-- BEGIN RECORDED DATA --

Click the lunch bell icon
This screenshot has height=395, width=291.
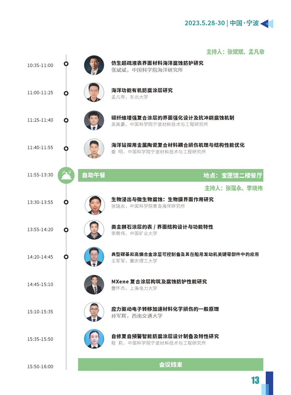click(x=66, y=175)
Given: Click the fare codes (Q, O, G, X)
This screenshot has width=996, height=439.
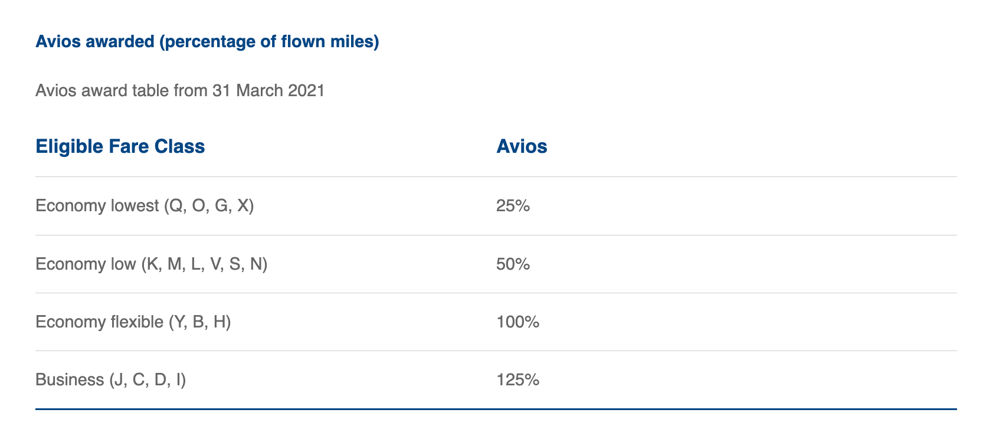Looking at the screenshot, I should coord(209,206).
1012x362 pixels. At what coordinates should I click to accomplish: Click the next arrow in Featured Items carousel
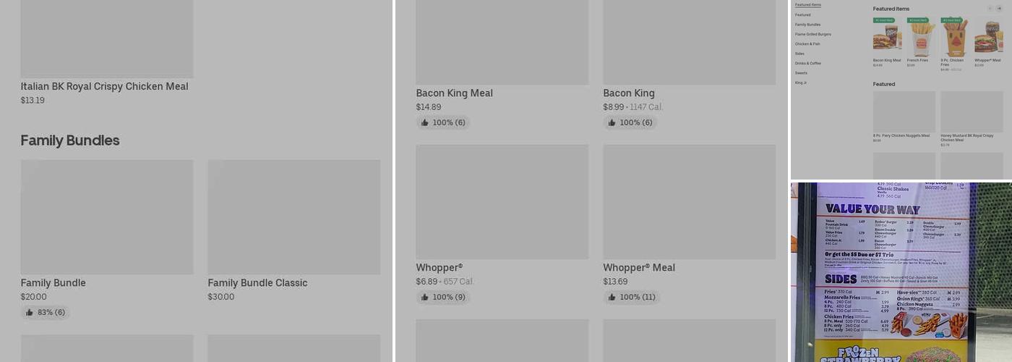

-- END RECORDED DATA --
-- BEGIN RECORDED DATA --

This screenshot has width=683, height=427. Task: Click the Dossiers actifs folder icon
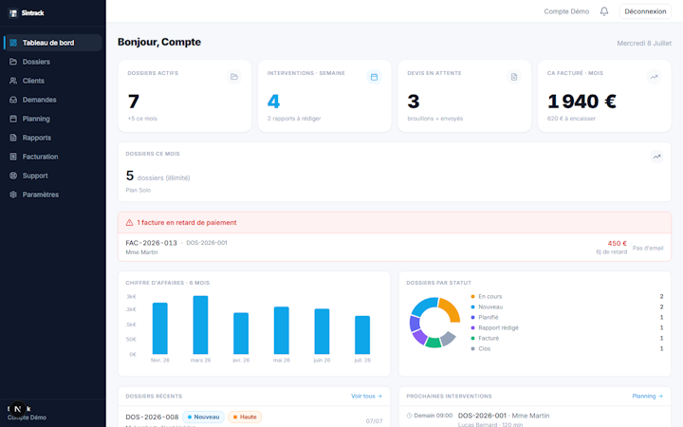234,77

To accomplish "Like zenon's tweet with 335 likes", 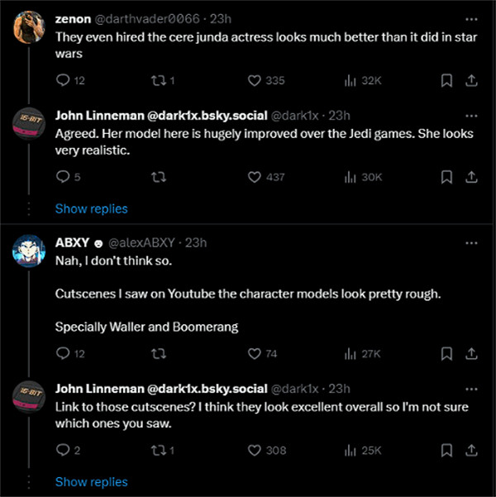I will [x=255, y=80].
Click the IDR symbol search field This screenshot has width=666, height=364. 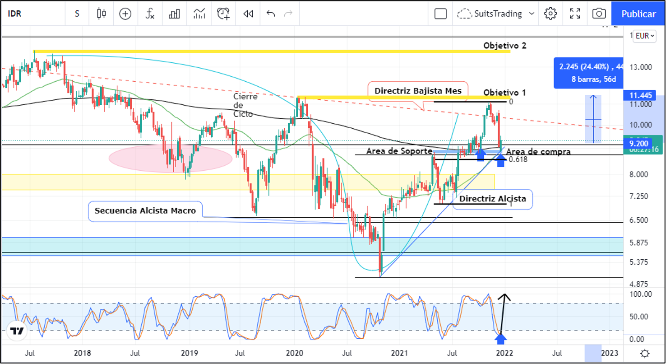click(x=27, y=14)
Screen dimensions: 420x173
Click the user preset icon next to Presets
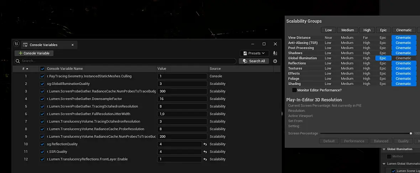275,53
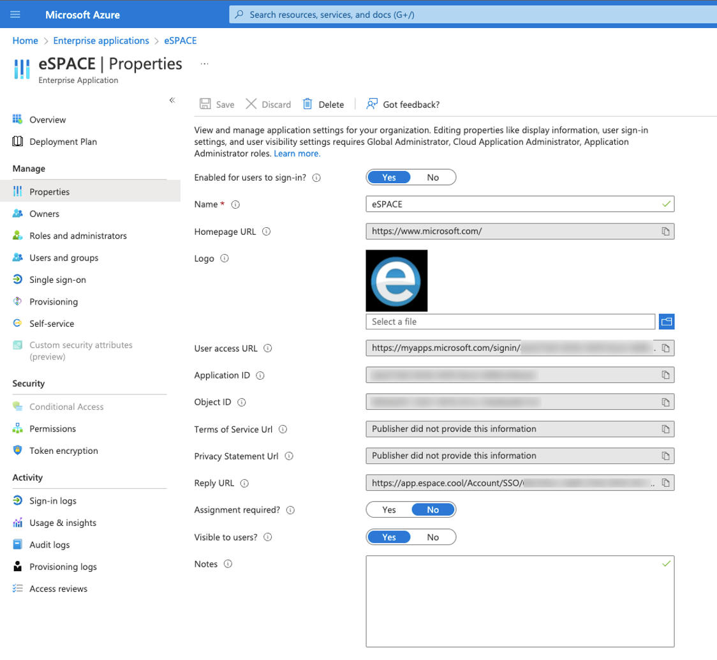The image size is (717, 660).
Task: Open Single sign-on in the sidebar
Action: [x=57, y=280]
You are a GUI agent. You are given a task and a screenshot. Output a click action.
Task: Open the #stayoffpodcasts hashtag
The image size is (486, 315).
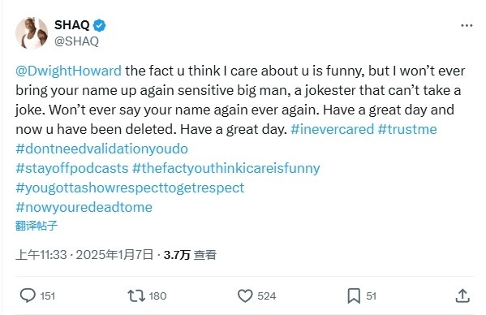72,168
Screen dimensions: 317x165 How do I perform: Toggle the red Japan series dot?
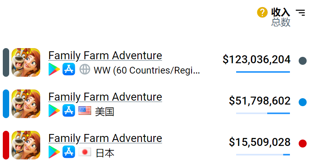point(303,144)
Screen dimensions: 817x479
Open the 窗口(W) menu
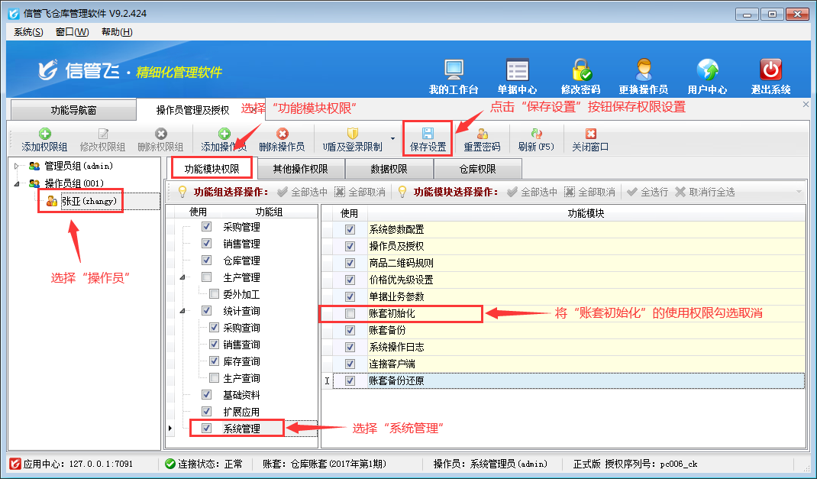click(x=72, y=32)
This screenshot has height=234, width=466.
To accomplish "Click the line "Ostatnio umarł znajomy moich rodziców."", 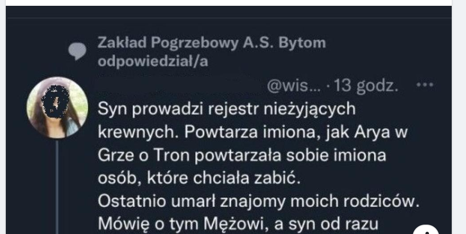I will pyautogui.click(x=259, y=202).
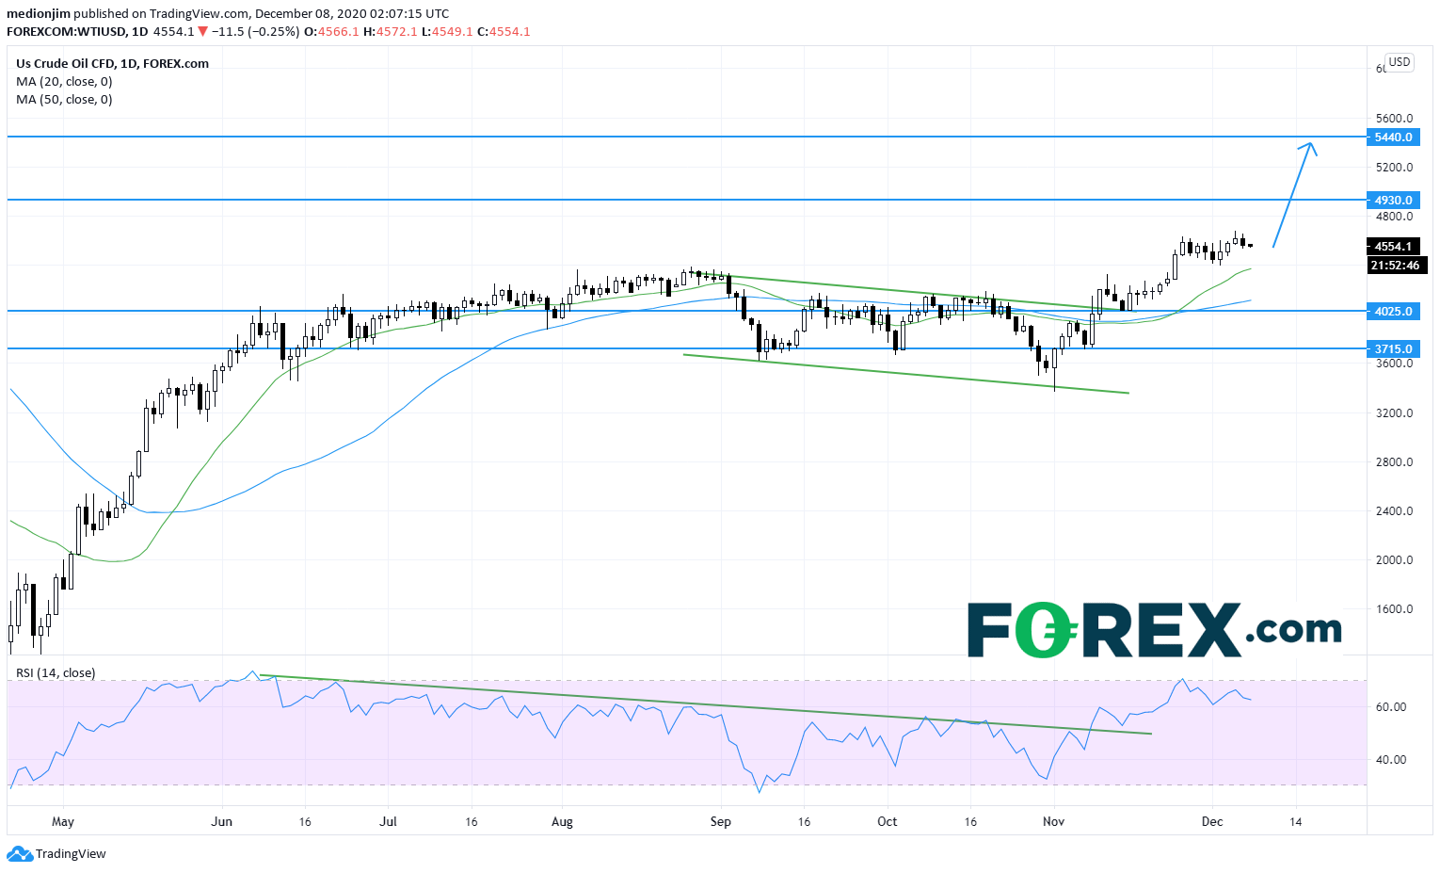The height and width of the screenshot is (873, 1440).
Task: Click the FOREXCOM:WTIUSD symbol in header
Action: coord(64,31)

-- END RECORDED DATA --

DIRECTIONS:
Filter the records above down to the lines that contain the string "icon", copying each matching line.

RIGHT ANSWER:
Click the lunch bell icon
This screenshot has width=683, height=427. Task: Click the Dossiers actifs folder icon
Click the user preset icon next to Presets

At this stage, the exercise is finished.